— PROMPT —
Output each entry in full so that the result matches the data exactly.

— DATA FOR THIS EXERCISE —
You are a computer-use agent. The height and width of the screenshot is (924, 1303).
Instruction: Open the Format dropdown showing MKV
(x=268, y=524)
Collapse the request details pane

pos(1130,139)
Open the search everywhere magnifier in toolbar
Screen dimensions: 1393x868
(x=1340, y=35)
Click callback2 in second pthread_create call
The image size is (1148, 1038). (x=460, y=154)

— SOLUTION TO THE EXERCISE —
You are a computer-use agent. The height and width of the screenshot is (924, 1303).
Instruction: Open the Format dropdown showing MKV
(x=268, y=524)
Collapse the request details pane

pos(1130,139)
Open the search everywhere magnifier in toolbar
Screen dimensions: 1393x868
(x=1340, y=35)
Click callback2 in second pthread_create call
The image size is (1148, 1038). (x=460, y=154)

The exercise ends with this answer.